**Teks yang Ditampilkan:**
--------------------
Peran Kasman sebagai pemersatu sangat kental dalam proses pengesahan Undang-undang Dasar (UUD) 1945. Tepatnya pada rapat PPKI 18 Agustus 1945. Golongan Islam sempat menolak proses pengesahan tersebut. Ini dikarenakan adanya usulan penghapusan tujuh kata yang mewakili aspirasi umat Islam, yakni butir pertama yang berbunyi "Ketuhanan dengan kewajiban menjalankan syariat Islam bagi pemeluk-pemeluknya".
Golongan Islam yang diwakili Ki Bagus Hadikusumo menolak usulan tersebut. Sebab, tujuh kata tersebut merupakan kesepakatan bersama yang telah dicapai pada rapat Badan Penyelidik Usaha Kemerdekaan Indonesia (BPUPKI), yakni pada 22 Juni 1945.
Kesepakatan tersebut dikenal dengan nama Piagam Jakarta. Dalam momen kebuntuan itulah Kasman hadir sebagai pemersatu antara golongan Islam dan nasionalis. Kasman yang juga berasal dari Muhammadiyah dipercaya oleh Soekarno dan Hatta untuk meluluhkan hati Ki Bagus Hadikusumo supaya menerima usulan penghapusan tujuh kata terkait syariat Islam.
--------------------
**Informasi yang Ditampilkan:**
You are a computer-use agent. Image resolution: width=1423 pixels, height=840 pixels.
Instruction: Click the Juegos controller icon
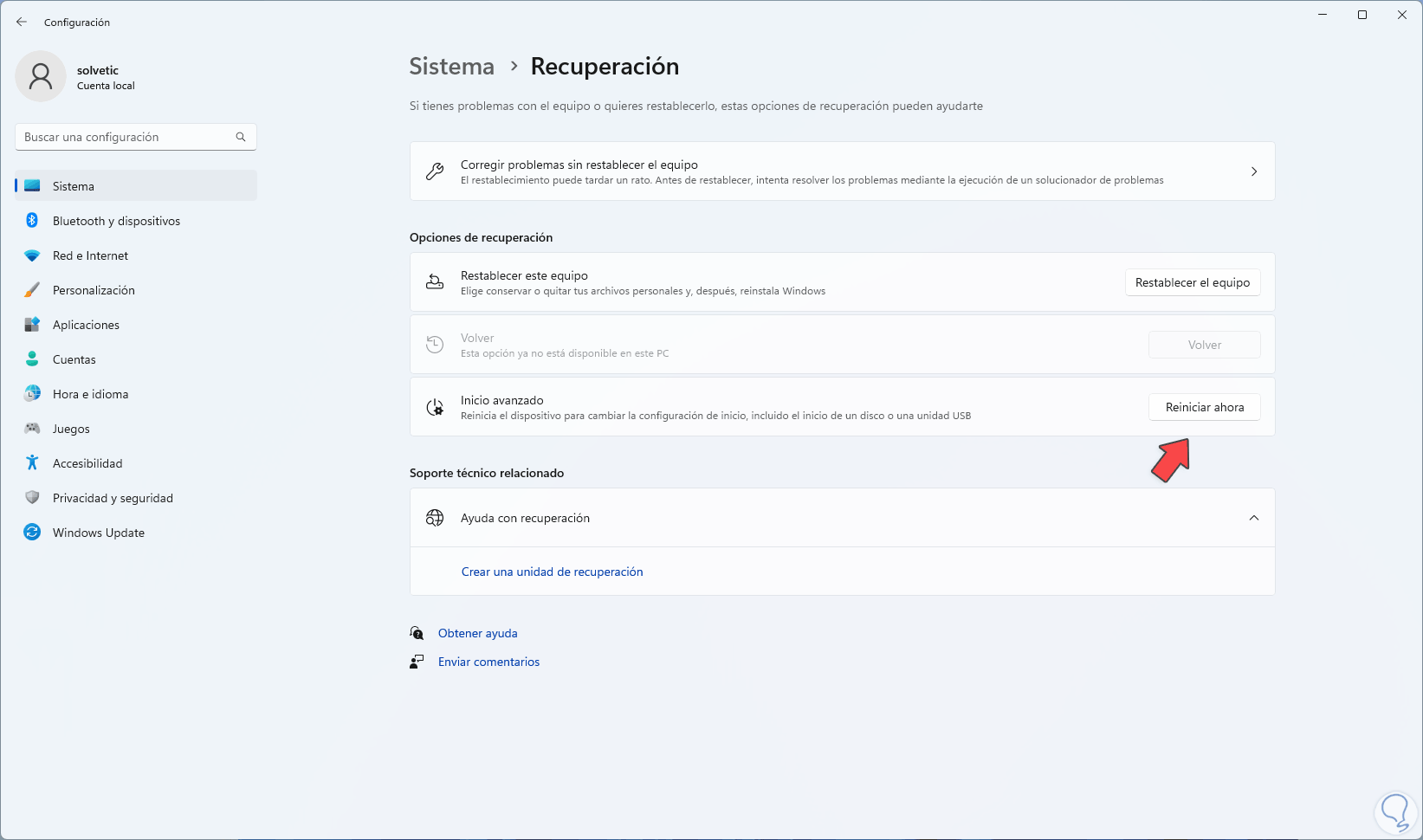click(32, 429)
--------------------
**Tujuan Latihan:** Lanjutkan teks tentang peran Kasman dalam pengesahan UUD 1945, dimulai setelah kalimat terakhirnya.

**Keluaran yang Diharapkan:**
Salah satu pahlawan muslim yang juga besar jasanya terhadap negara ini adalah Jenderal Besar TNI Anumerta Soedirman. Jendral Soedirman merupakan pahlawan Nasional Indonesia yang berjuang ketika Revolusi Nasional Indonesia. Jenderal Soedirman meraih pendidikan formal bermula dari Sekolah Taman Siswa, lalu melanjutkan ke sekolah guru di Muhamadiyah, Surakarta namun tak Tamat. Oleh sebab itu, Ia giat di organisasi Pramuka Hizbul Wathan. Setelah itu ia menjadi guru di sekolah HIS Muhammadiyah di Cilacap.
Ketika zaman pendudukan Jepang, ia masuk sebagai tentara Pembela Tanah Air (PETA) di Bogor di bawah pelatihan tentara Jepang. Setelah menyelesaikan pendidikan di PETA, ia menjadi Komandan Batalyon di Kroya, Jawa Tengah. Kemudian ia menjadi Panglima Divisi V/Banyumas sesudah TKR terbentuk, dan akhirnya terpilih menjadi Panglima Angkatan Perang Republik Indonesia (Panglima TKR).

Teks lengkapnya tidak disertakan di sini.